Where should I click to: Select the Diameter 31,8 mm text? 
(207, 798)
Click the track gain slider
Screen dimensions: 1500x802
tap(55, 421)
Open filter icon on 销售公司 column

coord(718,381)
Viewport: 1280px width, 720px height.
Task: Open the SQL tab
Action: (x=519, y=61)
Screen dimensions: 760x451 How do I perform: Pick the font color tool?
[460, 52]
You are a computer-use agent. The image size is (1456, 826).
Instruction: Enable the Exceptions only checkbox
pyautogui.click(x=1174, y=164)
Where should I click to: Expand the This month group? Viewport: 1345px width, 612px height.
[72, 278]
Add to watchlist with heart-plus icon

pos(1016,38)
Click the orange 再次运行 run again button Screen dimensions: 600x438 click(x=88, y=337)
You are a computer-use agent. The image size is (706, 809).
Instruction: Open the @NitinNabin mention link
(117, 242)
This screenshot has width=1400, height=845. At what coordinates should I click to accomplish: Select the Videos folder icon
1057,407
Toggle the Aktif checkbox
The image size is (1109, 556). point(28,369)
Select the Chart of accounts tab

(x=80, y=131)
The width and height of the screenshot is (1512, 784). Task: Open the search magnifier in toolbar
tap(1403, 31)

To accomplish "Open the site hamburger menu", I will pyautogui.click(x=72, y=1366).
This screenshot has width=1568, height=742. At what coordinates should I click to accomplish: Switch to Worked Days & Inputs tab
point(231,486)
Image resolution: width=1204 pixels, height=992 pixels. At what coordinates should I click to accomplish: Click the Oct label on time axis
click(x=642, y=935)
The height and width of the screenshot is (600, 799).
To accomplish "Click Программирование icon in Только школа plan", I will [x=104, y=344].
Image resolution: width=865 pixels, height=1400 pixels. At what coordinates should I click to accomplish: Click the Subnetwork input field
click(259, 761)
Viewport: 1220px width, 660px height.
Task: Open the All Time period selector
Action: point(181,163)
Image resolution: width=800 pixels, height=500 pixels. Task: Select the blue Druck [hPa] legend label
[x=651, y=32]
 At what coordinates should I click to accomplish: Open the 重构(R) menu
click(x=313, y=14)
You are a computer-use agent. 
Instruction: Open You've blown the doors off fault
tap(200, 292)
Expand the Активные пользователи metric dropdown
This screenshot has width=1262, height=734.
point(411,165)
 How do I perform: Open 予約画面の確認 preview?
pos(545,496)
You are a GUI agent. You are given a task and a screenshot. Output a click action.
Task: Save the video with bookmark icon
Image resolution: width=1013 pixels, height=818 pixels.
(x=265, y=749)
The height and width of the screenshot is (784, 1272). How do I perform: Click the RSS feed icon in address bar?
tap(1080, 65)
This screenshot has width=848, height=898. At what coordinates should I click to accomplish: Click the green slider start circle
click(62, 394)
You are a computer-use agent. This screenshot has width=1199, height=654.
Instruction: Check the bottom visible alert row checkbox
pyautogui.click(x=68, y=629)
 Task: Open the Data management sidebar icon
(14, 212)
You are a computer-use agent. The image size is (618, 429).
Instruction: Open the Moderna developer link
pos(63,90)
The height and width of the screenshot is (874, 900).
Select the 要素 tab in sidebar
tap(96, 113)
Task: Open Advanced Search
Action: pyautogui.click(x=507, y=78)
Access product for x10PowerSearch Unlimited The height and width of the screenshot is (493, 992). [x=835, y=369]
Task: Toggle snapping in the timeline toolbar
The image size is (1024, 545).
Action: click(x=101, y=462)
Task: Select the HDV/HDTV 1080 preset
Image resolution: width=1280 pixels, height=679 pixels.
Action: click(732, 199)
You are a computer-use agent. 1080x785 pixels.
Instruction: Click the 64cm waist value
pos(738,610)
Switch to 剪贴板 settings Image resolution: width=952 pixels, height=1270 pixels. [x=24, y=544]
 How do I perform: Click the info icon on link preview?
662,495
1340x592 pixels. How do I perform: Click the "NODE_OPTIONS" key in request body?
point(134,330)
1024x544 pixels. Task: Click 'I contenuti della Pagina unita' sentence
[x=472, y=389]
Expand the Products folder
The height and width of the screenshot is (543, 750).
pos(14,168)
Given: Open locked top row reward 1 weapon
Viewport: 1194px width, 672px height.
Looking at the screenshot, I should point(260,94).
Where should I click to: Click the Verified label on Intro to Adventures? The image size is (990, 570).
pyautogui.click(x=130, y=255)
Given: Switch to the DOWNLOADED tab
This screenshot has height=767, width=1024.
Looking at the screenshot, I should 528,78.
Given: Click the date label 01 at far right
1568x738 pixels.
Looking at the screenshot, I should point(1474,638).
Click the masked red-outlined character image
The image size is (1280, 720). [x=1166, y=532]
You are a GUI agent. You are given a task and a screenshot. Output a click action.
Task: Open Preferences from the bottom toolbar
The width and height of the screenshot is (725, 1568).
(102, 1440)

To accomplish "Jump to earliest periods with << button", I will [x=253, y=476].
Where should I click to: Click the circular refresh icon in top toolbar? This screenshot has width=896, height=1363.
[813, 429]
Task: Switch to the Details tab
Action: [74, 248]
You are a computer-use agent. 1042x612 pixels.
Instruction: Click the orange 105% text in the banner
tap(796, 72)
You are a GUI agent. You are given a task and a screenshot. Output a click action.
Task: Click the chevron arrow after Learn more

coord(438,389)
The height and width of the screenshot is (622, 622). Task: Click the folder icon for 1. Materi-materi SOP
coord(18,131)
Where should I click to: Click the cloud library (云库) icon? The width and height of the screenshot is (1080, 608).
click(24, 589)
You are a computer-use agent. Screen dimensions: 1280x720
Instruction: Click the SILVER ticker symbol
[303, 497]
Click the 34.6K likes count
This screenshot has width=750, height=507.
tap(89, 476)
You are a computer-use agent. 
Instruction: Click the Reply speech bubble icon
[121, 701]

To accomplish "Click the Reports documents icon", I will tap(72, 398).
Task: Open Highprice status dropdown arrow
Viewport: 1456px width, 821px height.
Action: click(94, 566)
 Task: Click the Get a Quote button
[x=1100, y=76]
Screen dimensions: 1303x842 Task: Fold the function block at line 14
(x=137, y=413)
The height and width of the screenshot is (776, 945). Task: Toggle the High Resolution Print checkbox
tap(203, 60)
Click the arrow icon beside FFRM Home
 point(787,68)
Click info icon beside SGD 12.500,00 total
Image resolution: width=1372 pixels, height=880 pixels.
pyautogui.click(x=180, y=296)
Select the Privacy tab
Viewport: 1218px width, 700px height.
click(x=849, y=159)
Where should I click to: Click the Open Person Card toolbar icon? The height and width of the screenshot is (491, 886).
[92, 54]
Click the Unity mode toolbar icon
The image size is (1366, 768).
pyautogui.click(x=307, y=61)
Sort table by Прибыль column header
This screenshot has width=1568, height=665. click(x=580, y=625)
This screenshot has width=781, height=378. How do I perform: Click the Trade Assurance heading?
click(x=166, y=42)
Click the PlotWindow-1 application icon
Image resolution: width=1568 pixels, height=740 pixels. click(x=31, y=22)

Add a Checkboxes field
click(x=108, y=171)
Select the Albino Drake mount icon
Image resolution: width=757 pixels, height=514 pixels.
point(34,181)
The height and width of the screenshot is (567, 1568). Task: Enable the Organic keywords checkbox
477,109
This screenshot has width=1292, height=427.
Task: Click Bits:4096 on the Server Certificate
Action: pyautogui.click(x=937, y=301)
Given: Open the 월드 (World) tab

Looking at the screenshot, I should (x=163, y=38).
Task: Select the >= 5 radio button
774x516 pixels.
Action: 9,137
# # # # # # #
Problem description: Reproduce each line in the listing above that mentions the string "will".

Task result:
To accomplish "Open the site hamburger menu", I will pyautogui.click(x=72, y=1366).
To accomplish "Click Программирование icon in Только школа plan", I will [x=104, y=344].
To accomplish "Jump to earliest periods with << button", I will [x=253, y=476].
To accomplish "Click the Reports documents icon", I will tap(72, 398).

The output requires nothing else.